__Data to process__
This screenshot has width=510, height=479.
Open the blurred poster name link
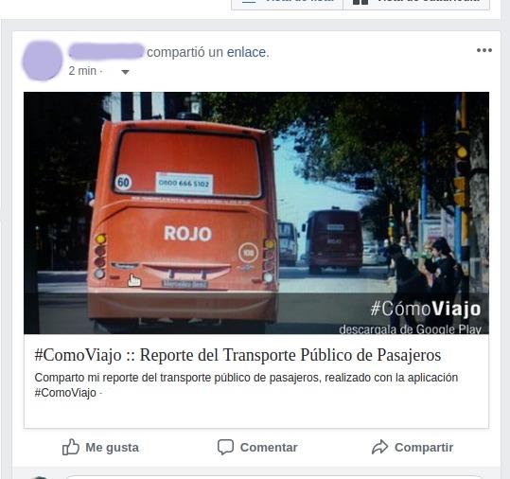(x=106, y=51)
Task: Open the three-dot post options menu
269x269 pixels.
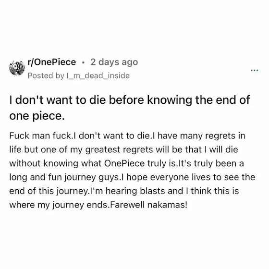Action: click(254, 70)
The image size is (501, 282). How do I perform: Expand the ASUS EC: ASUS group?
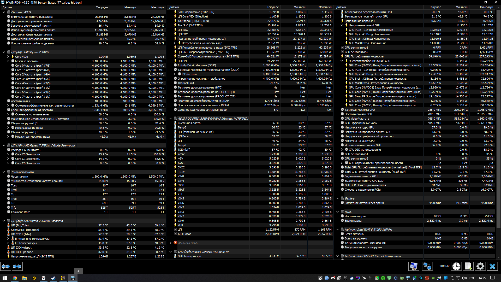click(x=171, y=243)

__Exercise prompt__
Copy the text of every record above word for word, leaving the pictures out of your copy.

__Output__
This screenshot has width=510, height=479.
Open the blurred poster name link
(x=106, y=51)
Task: Open the three-dot post options menu
269x269 pixels.
Action: click(254, 70)
The image size is (501, 282). How do I perform: Expand the ASUS EC: ASUS group?
click(x=171, y=243)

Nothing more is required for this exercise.